Zinc-ion batteries (ZIBs) are promising energy storage systems due to high energy density, low-cost, and abundant availability of zinc as a raw material. However, the greatest challenge in ZIBs ...research is lack of suitable cathode materials that can reversibly intercalate Zn2+ ions. 2D layered materials, especially MoS2 -based, attract tremendous interest due to large surface area and ability to intercalate/deintercalate ions. Unfortunately, pristine MoS2 obtained by traditional protocols such as chemical exfoliation or hydrothermal/solvothermal methods exhibits limited electronic conductivity and poor chemical stability upon charge/discharge cycling.

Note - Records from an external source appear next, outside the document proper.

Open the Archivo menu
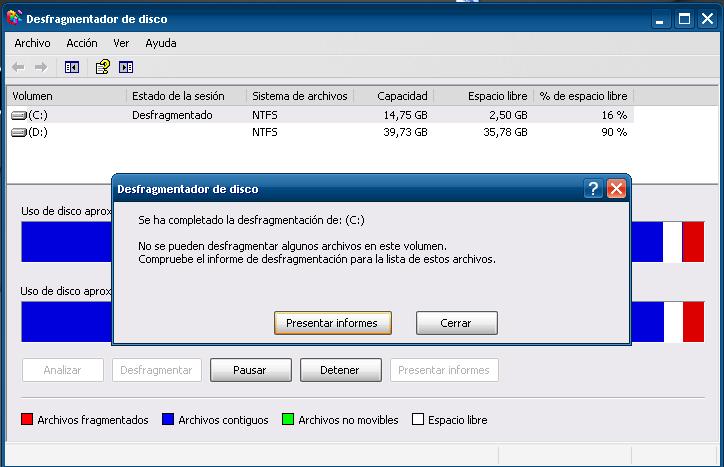Screen dimensions: 724x467 coord(32,43)
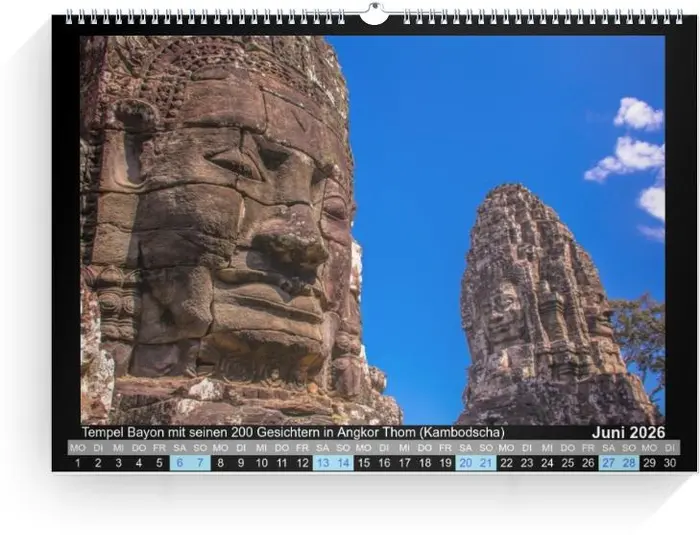Click day 24 in the date row

pos(547,463)
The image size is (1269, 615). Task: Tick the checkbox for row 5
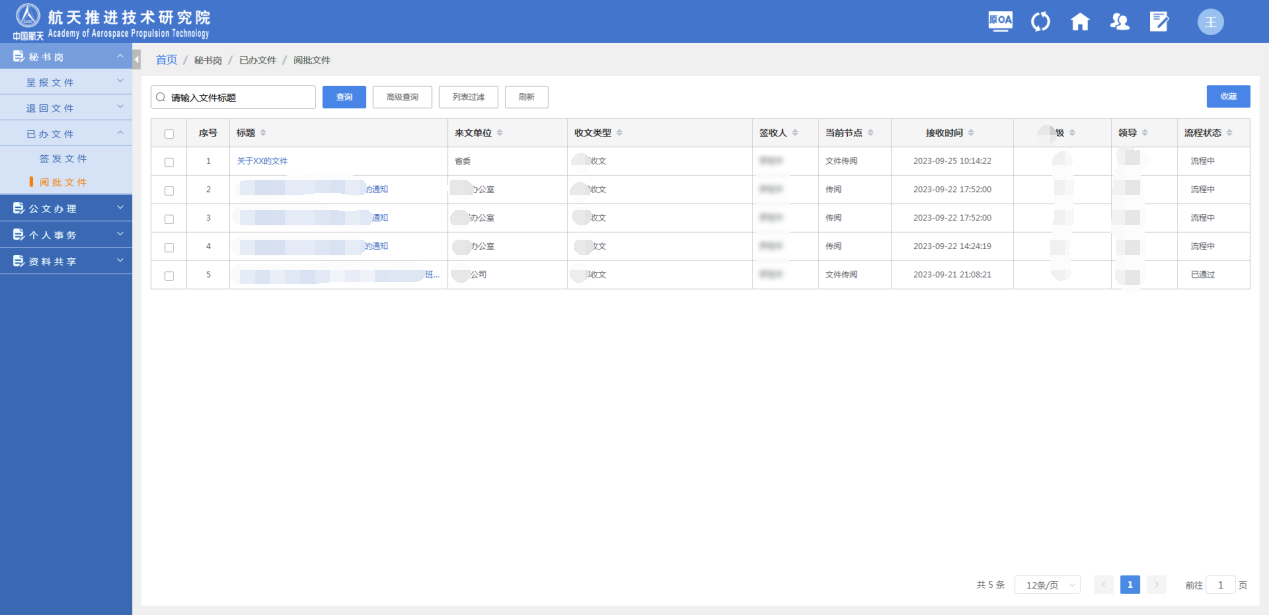169,275
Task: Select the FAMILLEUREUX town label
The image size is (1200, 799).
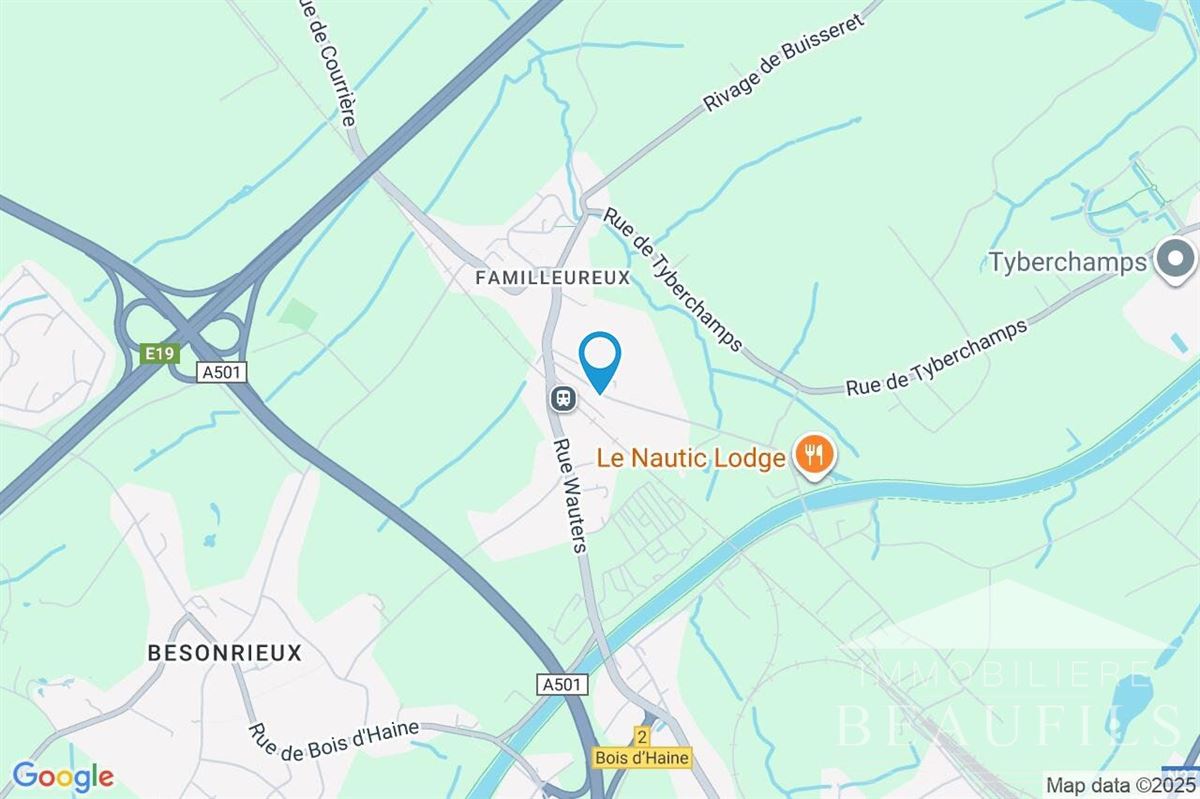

Here, a novel molecular strategy to boost the electrochemical performance of MoS2 cathode materials for aqueous ZIBs is reported. The use of dithiolated conjugated molecular pillars, that is, 4,4'-biphenyldithiols, enables to heal defects and crosslink the MoS2 nanosheets, yielding covalently bridged networks (MoS2 -SH2) with improved ionic and electronic conductivity and electrochemical performance. In particular, MoS2 -SH2 electrodes display high specific capacity of 271.3 mAh g-1 at 0.1 A g-1 , high energy density of 279 Wh kg-1 , and high power density of 12.3 kW kg-1 . With its outstanding rate capability (capacity of 148.1 mAh g-1 at 10 A g-1 ) and stability (capacity of 179 mAh g-1 after 1000 cycles), MoS2 -SH2 electrodes outperform other MoS2 -based electrodes in ZIBs.